The results indicate that Satkhira district has the highest degree of rurality (RI = 4.23), followed by Bagerhat (RI = 4.14) and Khulna (RI = 3.58) districts. The study reveals a highly rural southern part (32.45% of Unions) and lower rural functionality in the northeastern and northwestern sections, with 9.8% of Unions being extremely non-rural, 12.1% intermediate non-rural, and 45.65% intermediate rural. Sectoral analysis highlights socio-economic factors as the primary drivers of rural–urban disparities in the southwestern region, followed by demographic characteristics and infrastructure. Additionally, the study indicates that education plays a limited role in shaping rurality levels in the area. Analysis reveals that Khulna district has notably higher rural–urban disparities compared to the other two. We have also observed a concentration of higher non-rurality along major rivers like Rupsha, Mongla, and Bhairab, suggesting a potential link between geographic features and rurality.

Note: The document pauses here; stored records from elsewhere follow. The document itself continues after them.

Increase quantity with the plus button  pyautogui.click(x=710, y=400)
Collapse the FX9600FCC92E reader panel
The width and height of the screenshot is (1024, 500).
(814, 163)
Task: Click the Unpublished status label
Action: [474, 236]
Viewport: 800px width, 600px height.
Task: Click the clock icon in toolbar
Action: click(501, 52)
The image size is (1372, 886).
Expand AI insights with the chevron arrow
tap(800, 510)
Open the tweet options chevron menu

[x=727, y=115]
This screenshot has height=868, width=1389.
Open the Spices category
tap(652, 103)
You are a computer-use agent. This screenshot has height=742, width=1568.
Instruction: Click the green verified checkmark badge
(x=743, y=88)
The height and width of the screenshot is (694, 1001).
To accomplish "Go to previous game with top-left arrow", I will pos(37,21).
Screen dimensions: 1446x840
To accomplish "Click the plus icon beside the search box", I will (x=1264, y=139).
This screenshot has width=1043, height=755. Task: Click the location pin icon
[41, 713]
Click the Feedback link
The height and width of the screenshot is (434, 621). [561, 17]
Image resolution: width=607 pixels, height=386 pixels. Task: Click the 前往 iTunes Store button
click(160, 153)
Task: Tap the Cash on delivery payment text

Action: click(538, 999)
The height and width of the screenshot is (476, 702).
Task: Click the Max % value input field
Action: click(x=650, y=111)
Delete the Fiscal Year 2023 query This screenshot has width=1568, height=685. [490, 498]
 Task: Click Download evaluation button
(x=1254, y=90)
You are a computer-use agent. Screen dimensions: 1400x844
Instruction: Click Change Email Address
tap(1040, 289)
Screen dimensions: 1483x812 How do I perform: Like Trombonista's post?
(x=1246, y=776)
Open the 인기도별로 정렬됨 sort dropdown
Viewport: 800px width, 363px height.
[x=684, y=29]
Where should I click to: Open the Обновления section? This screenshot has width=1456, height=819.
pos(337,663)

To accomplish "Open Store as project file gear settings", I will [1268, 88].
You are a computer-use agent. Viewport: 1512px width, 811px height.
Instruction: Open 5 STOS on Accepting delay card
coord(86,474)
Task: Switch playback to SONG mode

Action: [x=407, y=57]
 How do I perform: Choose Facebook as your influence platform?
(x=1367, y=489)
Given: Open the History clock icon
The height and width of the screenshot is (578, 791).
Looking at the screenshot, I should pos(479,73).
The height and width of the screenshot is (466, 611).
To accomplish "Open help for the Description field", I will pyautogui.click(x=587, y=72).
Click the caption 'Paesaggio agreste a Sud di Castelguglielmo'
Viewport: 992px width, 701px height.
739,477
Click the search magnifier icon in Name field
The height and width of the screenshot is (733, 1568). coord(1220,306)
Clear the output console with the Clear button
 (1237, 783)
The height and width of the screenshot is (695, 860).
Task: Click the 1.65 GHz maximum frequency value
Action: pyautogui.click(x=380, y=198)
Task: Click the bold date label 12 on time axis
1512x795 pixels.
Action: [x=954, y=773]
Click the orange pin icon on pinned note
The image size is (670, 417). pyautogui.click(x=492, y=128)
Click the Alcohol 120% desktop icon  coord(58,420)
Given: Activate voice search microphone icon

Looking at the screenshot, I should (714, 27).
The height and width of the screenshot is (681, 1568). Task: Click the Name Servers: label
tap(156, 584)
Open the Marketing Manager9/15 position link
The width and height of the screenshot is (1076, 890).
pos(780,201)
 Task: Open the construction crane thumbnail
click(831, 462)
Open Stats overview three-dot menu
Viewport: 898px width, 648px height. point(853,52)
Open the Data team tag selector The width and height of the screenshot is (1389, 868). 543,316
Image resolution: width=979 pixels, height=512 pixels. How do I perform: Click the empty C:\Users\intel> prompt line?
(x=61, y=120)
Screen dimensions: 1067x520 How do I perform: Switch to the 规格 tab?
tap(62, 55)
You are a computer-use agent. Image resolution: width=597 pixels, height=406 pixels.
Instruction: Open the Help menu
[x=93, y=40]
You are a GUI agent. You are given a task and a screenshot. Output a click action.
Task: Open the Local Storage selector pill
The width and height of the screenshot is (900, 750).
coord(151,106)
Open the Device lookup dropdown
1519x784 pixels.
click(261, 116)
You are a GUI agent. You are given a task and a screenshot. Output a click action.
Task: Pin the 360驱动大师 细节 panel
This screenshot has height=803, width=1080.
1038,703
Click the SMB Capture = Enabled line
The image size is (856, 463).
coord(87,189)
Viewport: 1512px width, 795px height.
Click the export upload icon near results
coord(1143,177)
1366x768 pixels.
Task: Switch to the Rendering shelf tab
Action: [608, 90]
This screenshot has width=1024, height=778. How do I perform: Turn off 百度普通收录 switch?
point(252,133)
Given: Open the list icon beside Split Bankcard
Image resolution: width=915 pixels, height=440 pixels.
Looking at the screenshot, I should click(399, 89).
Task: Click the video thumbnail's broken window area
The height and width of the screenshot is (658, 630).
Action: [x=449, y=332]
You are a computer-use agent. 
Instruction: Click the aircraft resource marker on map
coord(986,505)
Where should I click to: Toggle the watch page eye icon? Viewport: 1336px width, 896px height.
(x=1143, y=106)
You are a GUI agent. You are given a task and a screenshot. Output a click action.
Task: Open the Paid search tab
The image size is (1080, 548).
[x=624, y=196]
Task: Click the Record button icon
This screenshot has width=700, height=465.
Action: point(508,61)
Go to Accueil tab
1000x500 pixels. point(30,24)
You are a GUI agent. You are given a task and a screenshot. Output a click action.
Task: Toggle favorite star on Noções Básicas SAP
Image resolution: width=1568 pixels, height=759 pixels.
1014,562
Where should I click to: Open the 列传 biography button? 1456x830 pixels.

This research will aid rural planners and policymakers in comprehending the area's unique rural dynamics, crucial for crafting context-specific development strategies. Moreover, precise delineation of administrative units, like Unions and Wards, is vital for effective implementation of evidence-based development initiatives. Additionally, the article offers an adaptable methodology for assessing rurality and defining rural areas in diverse contexts. The study highlights the necessity for additional research on rural–urban disparities in southwestern Bangladesh, considering factors like spatiality, political dynamics, and cultural aspects. This article calls for a robust methodology in rurality research, incorporating geographical, political, adaptation, and vulnerability factors alongside other dimensions.